While Pfeil focused on building a social conscious, Evans approached how the market system itself can be used to achieve the goals laid out in “Caritas.”

“‘Caritas In Veritate’ picks up on the importance of trade after the ferocious development we’ve seen over the past 40 years,” Evans said. “Much of this trade is coming from the developing world.”

While “Caritas” may be viewed as an attack on markets, Evans said Benedict actually expounded on the benefits of globalization and how it brought a new level of awareness to the world’s poor that had not previously been seen.

The rapid development of trade combined with more global awareness of world poverty brought about an opportunity where economic development and globalization can be used to actually improve the lives of those living in poverty, Evans said. 

“In a lot of circles, the phrase ‘economic growth’ is considered to have a dirty connotation,” he said. “But for others in the developing world, it can mean the difference between going hungry or not, or watching your child reach his first birthday.”

Evans told the students that it was their job to think about what effect their “everyday decisions” have on the developing world, but he also addressed the negative aspects that inevitably come as a result of globalization. However, he said there is no easy answer to these problems and the simplest solution may lie in the development itself.

Cassel said he believed the greatest way for students to address these issue was to be truly informed about the global economy and to understand the relationship the Catholic Church has with the market.

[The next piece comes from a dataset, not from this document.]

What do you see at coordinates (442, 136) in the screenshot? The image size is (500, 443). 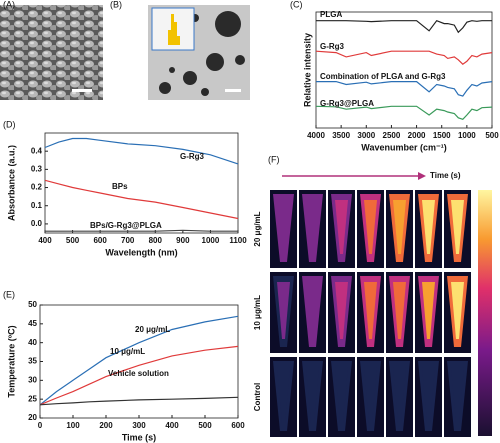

“There has always been a balance between the Church and the market,” he said. “The Church has never worshiped the market as a cure-all to the world’s problems, but they have also never declared it to be an instrument of pure evil either.”

Cassel said he thinks “Caritas In Veritate” stated that the market is subjective to communicative justice.

“We admit the market can be a negative force bus only because a certain ideology can make it so,” he said.

Cassel focused his talk on real-world examples and how specific marketplaces hurt global development when they try and further their own country’s interests by unethical and even illegal means.

“You should not for a single second believe China is the success of the free-market system, because it is not free,” he said. “China purposely keeps its currency weak, thereby creating a false trade market. When countries do this, they prevent other countries from access to markets that they desperately need.”

Knowing the truth about China’s market system is one example of several instances where Cassel believes students need to be educated in order to succeed at understanding morality’s role in the global marketplace.

“Part of the answer to these problems is what you’re doing tonight,” he said in his closing remarks. “You need to be informed. You need to use your faith so that you care. And most importantly, you need to act.”